Revenues decreased by $0.6 million, or less than 1%, to $145.5 million for the third quarter 2014, as compared to the same period last year. Operating income decreased by $0.6 million, or 6%, to $10.8 million for the third quarter 2014, as compared to the same period last year. Adjusted EBITDA (see Non-GAAP Financial Information below) increased by $2.1 million, or 12%, to $19.1 million for the third quarter 2014, as compared to the same period last year.

Income from operations before income tax provision decreased by $0.4 million, or 4%, to $8.8 million for the third quarter 2014, as compared to the same period last year.
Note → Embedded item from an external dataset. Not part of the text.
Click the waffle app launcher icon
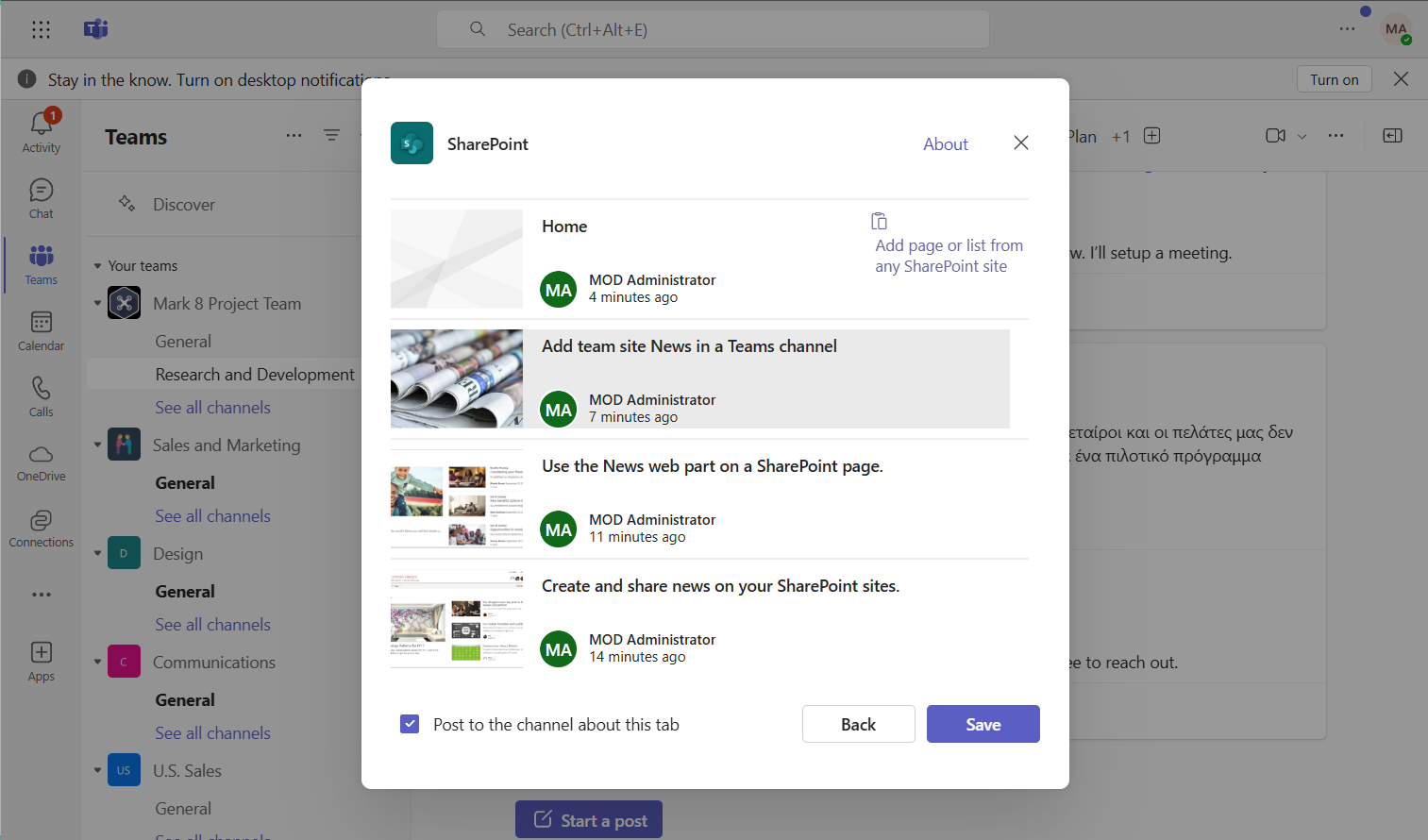 point(41,29)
Diluted earnings per share from continuing operations remained consistent at $0.09 for the third quarter 2014 (on 66.7 million diluted shares), as compared to the same period last year. Cash earnings per share ("Cash EPS"), (see Non-GAAP Financial Information below) increased by $0.04, or 21%, to $0.23 for the third quarter 2014, as compared to the same period last year.

2014 Outlook and Update on MGAM Acquisition

The Company reaffirmed its guidance estimates for Cash EPS and Adjusted EBITDA for the year ending December 31, 2014.

The Company anticipates the closing of the MGAM acquisition to occur in late December 2014 or early 2015, subject to obtaining all necessary regulatory approvals.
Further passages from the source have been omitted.